4. What about that indemnification clause?
This is the only clause in the agreement where we’re actually being kind of difficult. The reason for this asymmetric indemnification clause is because of the asymmetry of risk. There isn’t much we could do wrong that would lead a third-party to come after you. But there’s a lot of little things you could do that might lead a third-party to sue us. The biggest example is you violating the copyright of a third-party. We’re relying on your assurances that you actually own everything we’re looking at. If, in fact, you are violating someone’s copyrights, they’ll probably go after us because we’re the “big” company and you’re an individual. The reverse isn’t true.
5. Yes, we can change the agreement whenever we want
As noted earlier, this agreement is designed to be a simple click-through agreement, but we don’t have the functionality in place to support that. As with all click-through agreements, we can make a change and then require you to click-through and accept those changes. But if we do, we’ve put in protections to make it difficult for us to sneak change in. Our particular concern is to protect you against the acquisition scenario: we’ve sold to some evil company that tries to sneak in some ugly clause at some point. By design, no changes take effect (except for revenue changes in your favor) until you’ve signed a new copy of the agreement or clicked through on a new agreement. MAKE SURE YOU READ ALL CHANGES BEFORE YOU SIGN OR CLICK THROUGH. Especially if it’s a change after an acquisition event.
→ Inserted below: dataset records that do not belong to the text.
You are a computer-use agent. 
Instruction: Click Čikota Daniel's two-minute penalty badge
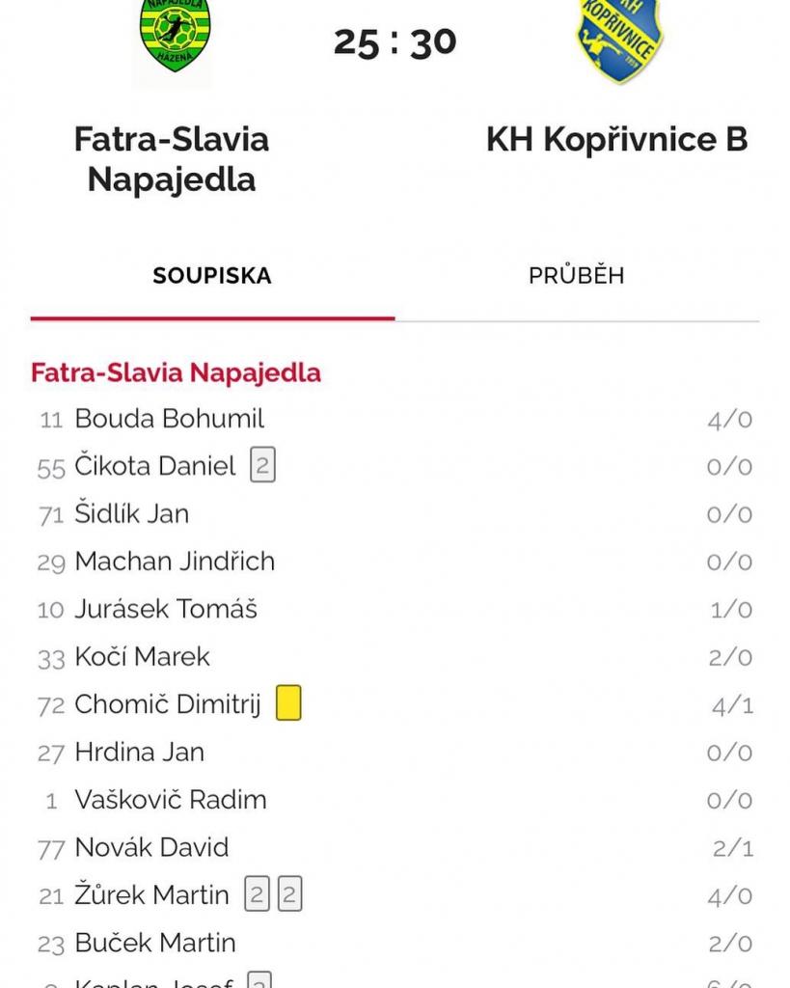point(262,466)
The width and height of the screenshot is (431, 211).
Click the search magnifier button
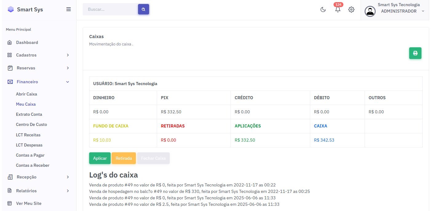click(x=144, y=9)
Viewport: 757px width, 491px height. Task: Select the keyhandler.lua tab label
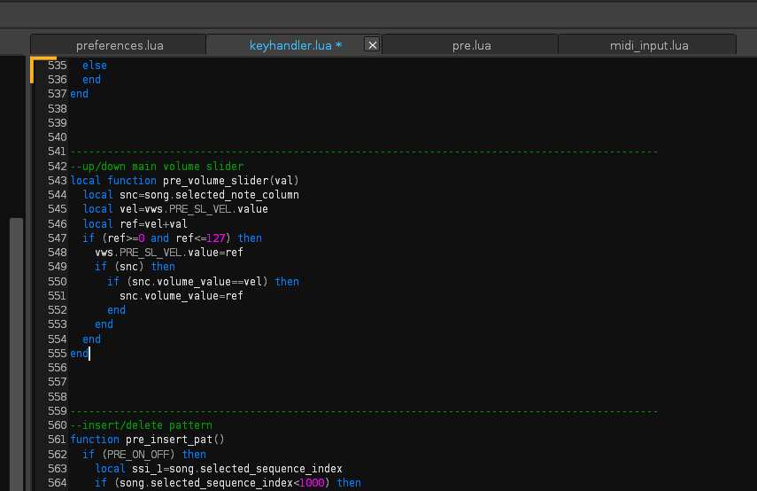(x=296, y=45)
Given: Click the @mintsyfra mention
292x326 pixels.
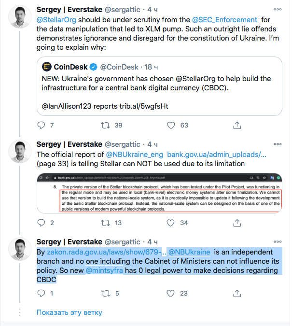Looking at the screenshot, I should coord(104,270).
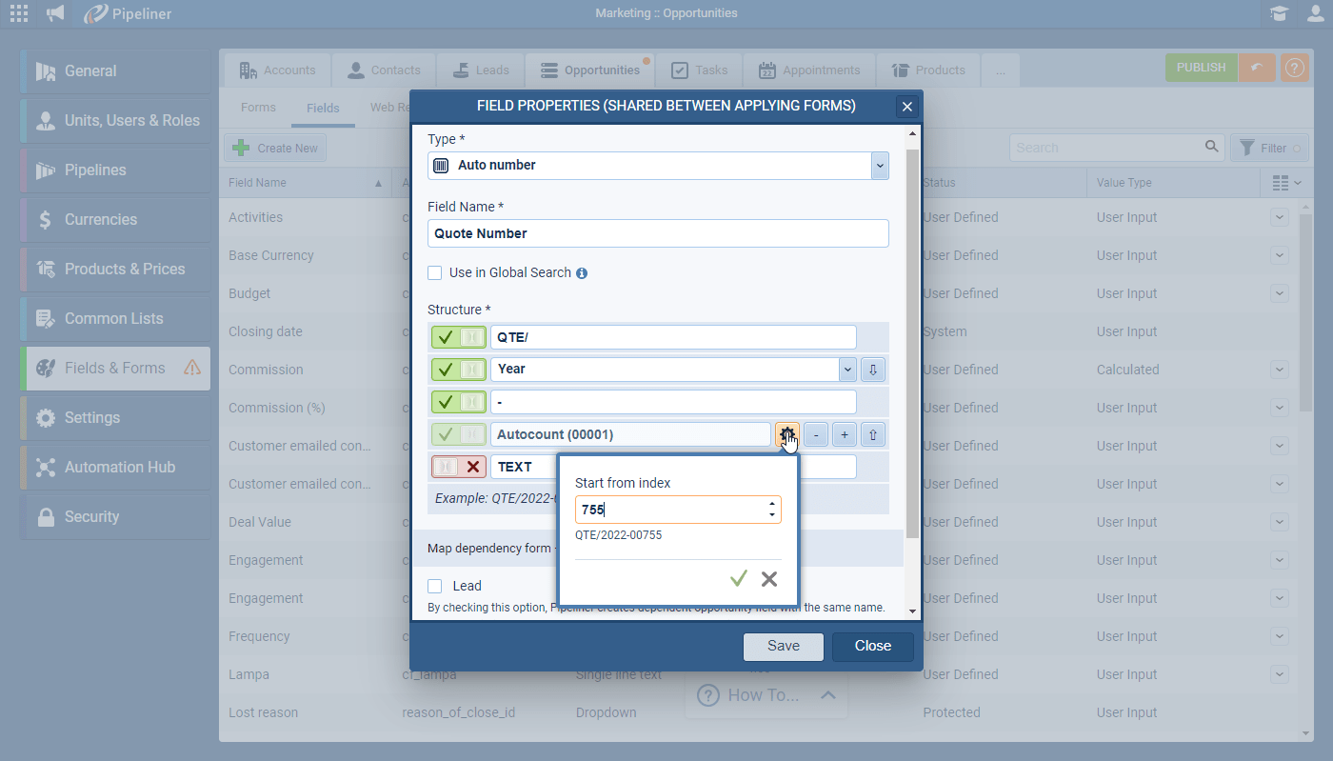The image size is (1333, 761).
Task: Cancel start index with gray X icon
Action: (x=769, y=579)
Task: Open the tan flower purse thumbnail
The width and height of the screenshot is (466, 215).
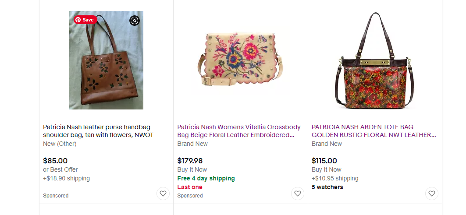Action: tap(106, 66)
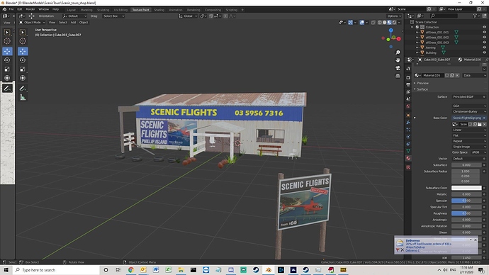Open the Material properties tab icon
Viewport: 489px width, 275px height.
click(408, 158)
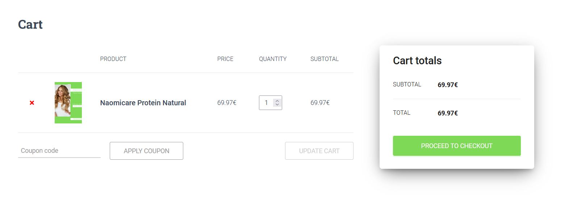Click into the Coupon code field
The width and height of the screenshot is (569, 212).
click(x=59, y=151)
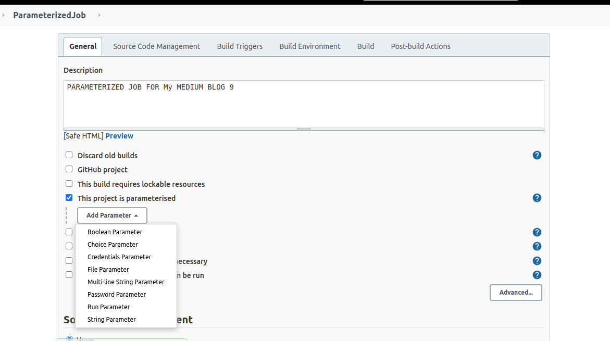Open the "Post-build Actions" tab
Viewport: 610px width, 341px height.
click(420, 46)
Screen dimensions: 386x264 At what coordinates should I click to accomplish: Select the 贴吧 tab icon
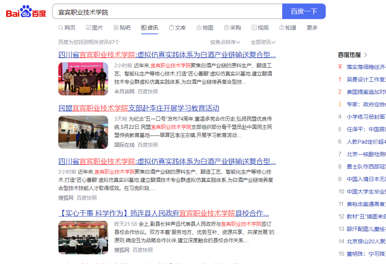pyautogui.click(x=116, y=28)
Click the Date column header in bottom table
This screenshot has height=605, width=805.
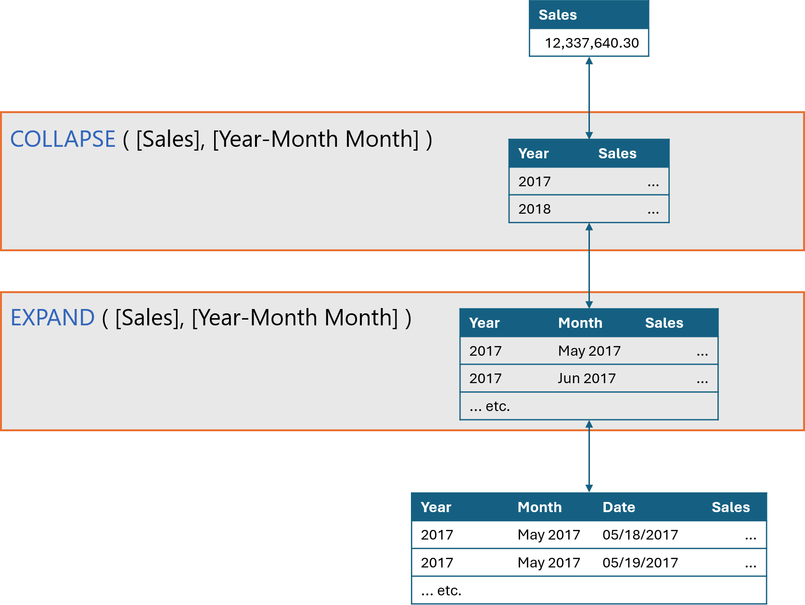click(x=619, y=507)
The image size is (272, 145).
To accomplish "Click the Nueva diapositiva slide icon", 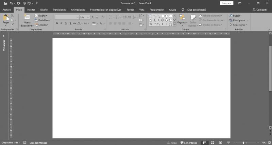I will click(x=27, y=17).
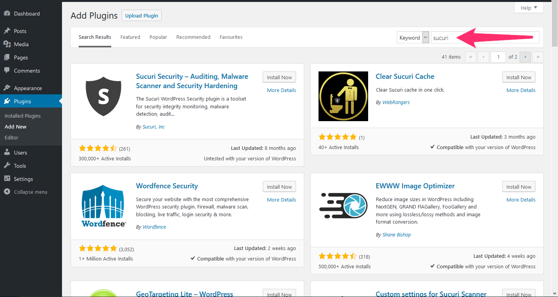
Task: Install the Wordfence Security plugin
Action: [279, 186]
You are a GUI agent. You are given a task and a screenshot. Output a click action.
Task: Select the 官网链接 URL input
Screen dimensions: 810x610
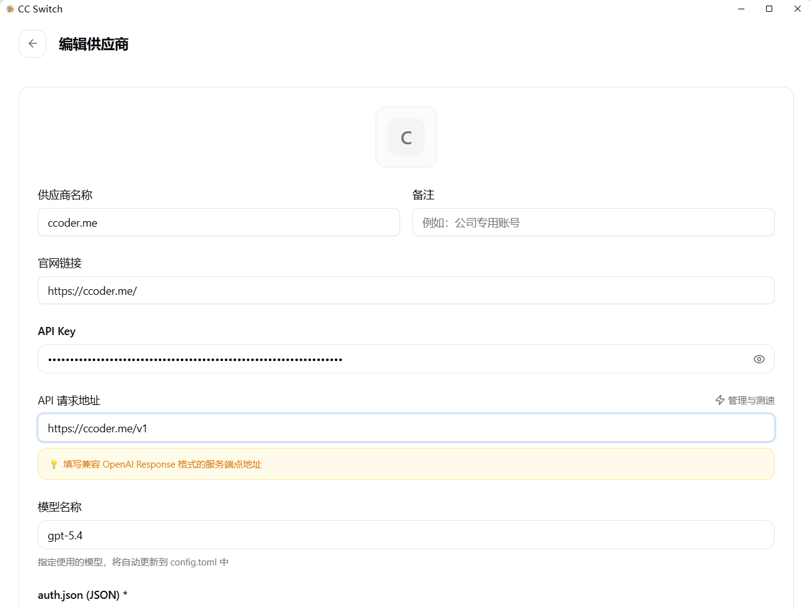406,290
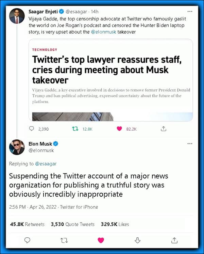Image resolution: width=204 pixels, height=254 pixels.
Task: Open Saagar Enjeti's verified badge
Action: pos(62,12)
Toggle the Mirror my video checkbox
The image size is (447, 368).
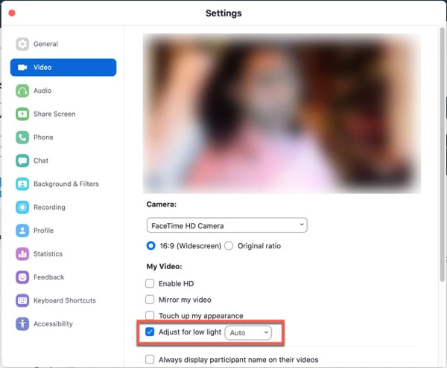point(150,300)
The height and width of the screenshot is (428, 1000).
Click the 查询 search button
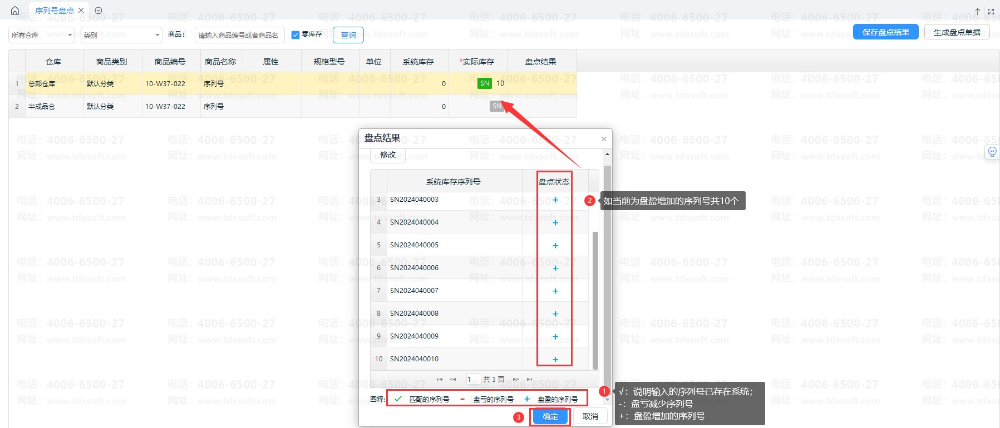pyautogui.click(x=348, y=35)
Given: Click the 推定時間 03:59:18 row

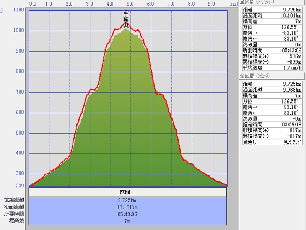Looking at the screenshot, I should point(272,125).
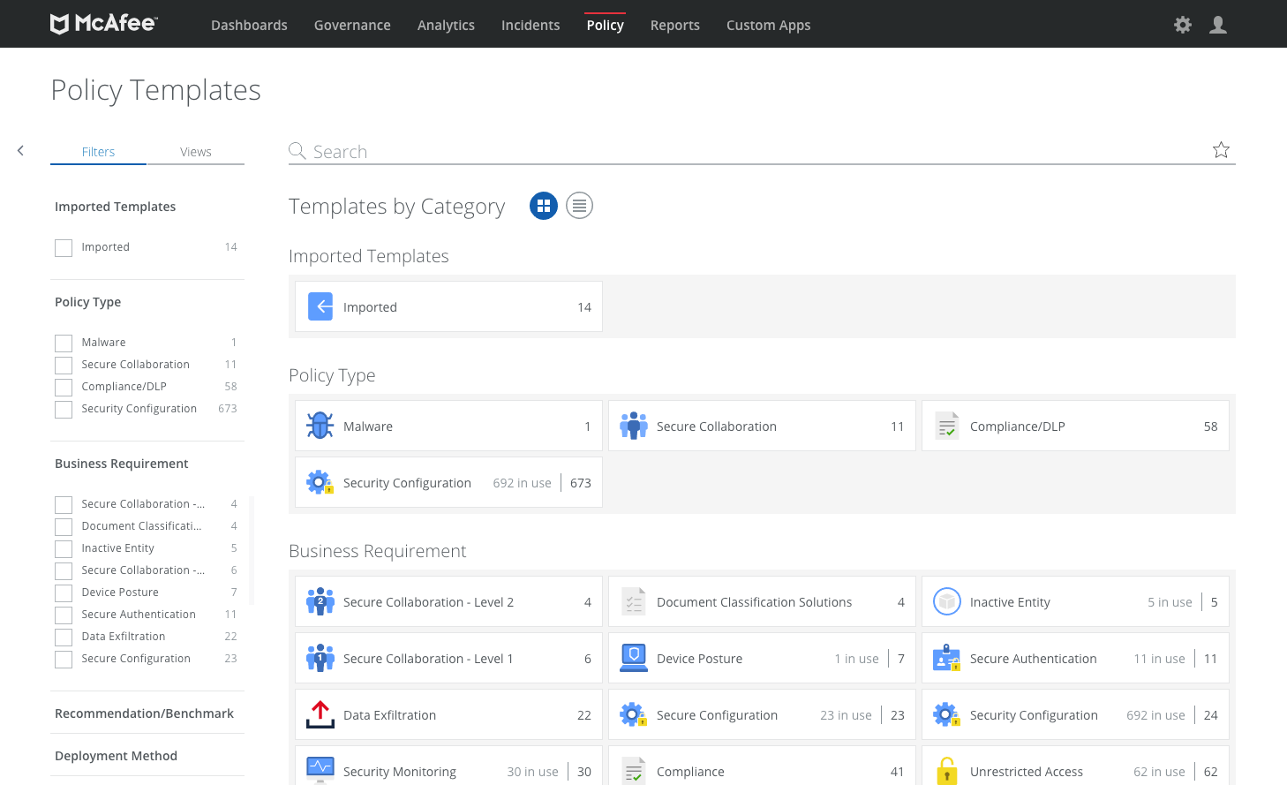Click the Unrestricted Access padlock icon
The image size is (1287, 785).
[x=946, y=770]
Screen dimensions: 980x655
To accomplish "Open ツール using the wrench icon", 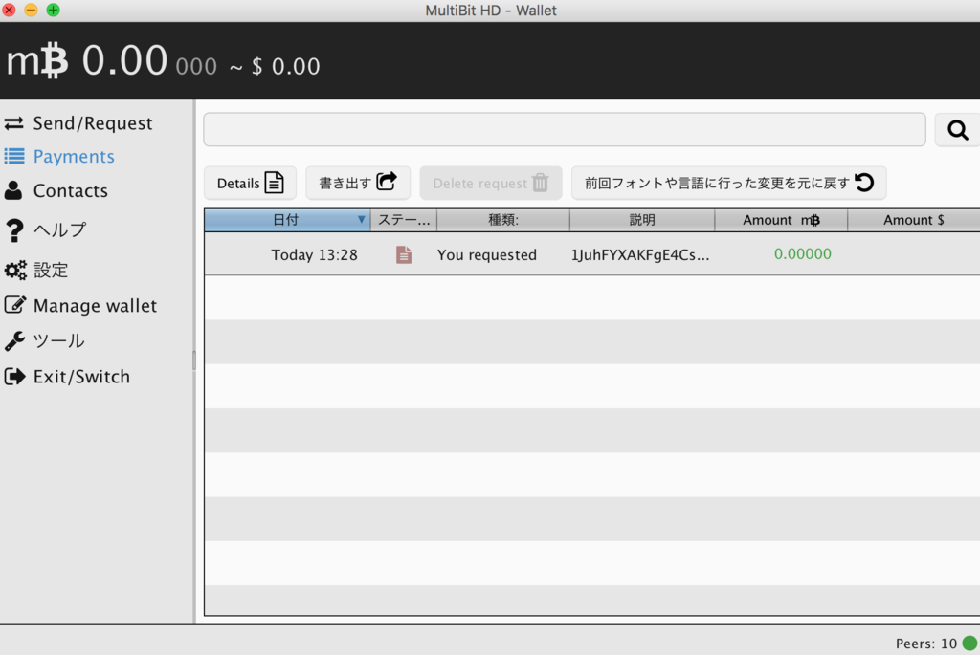I will (16, 340).
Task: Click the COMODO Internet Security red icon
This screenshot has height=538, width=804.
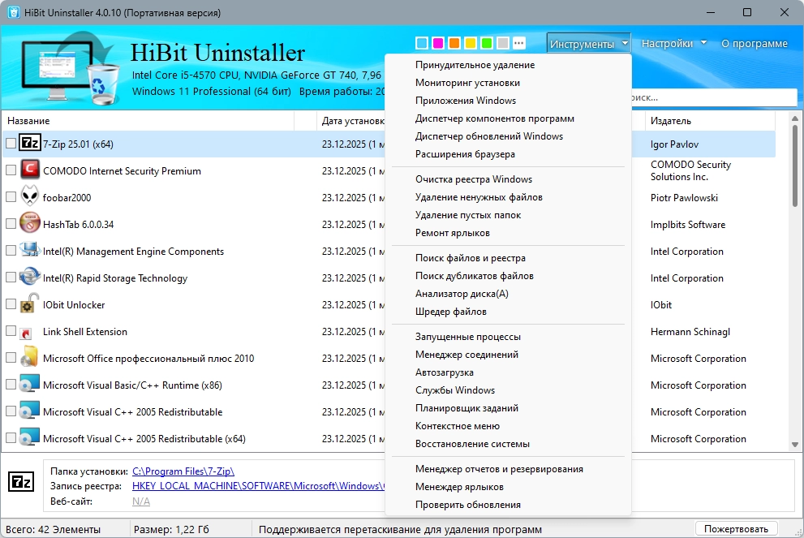Action: click(x=30, y=170)
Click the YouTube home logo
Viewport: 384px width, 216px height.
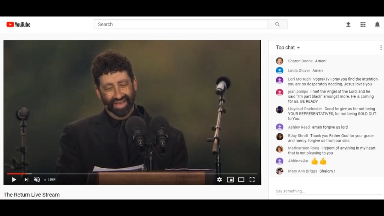click(x=18, y=25)
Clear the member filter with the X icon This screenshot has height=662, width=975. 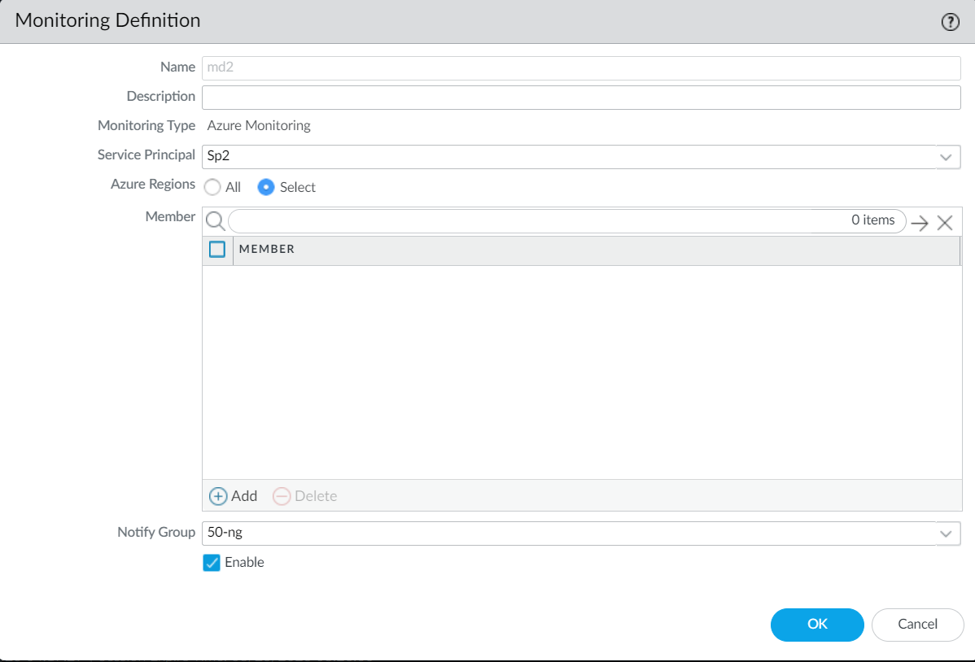click(x=945, y=223)
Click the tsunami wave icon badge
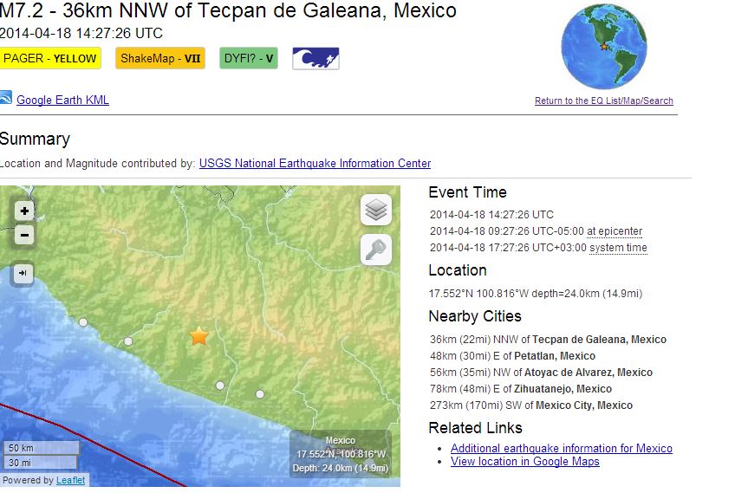The image size is (748, 493). [315, 59]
6. An example of a change we’ve made
The geoblocking clause is the most significant change we’ve made to the agreement since version 1. It’s a good example of why we need to make changes for time to time. We came out with new functionality and we wanted to encode in our agreement the right of creators to geoblock because having it in the agreement enabled them to comply with other third-party agreements.
7. What if Seeka TV does some/all of the things we say we’re not going to do?
The beauty of this agreement is that if either party starts doing “asshole things”, the other party can just terminate the agreement and ALL rights granted the offending party. That makes it possible for us to create a simple, short agreement without having to cover every possible corner case. If we do something you don’t like? Terminate the agreement.